Optical disc authoring software

CloneCD is proprietary optical disc authoring software for ripping music and data CDs and DVDs, capable of making exact, 1:1 copies even of copy protected discs, bypassing several types of digital rights management (DRM).

CloneCD can rip discs to create disk image in its own file format, CloneCD Control File (.ccd), which is capable of storing disc subcode data.
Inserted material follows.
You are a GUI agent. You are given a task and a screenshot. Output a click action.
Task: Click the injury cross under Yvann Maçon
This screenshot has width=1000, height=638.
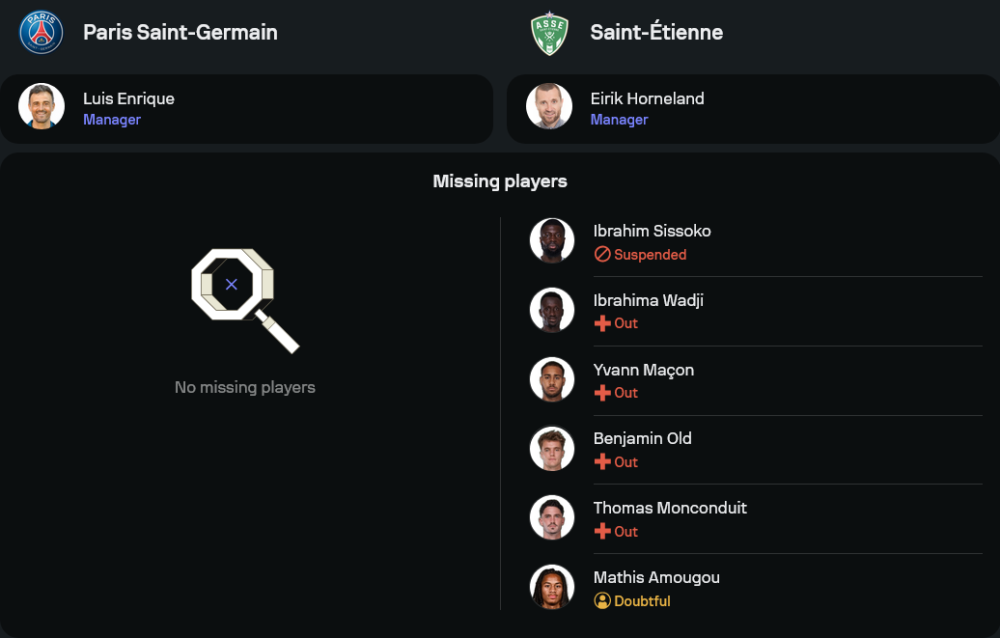tap(602, 393)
CloneCD was originally written by Oliver Kastl and offered by Swiss company Elaborate Bytes, but due to changes in European copyright law, they were forced to take it off the market. The last version of CloneCD made by Elaborate Bytes was version 4.2.0.2. The software was subsequently sold by SlySoft, a company located in Antigua and Barbuda, whose legislation does not ban the circumvention of DRM schemes. Since 2016, it is sold by Belize/Latvia based RedFox.

As of June 2024 CloneCD is no longer available for purchase and appears to be abandoned.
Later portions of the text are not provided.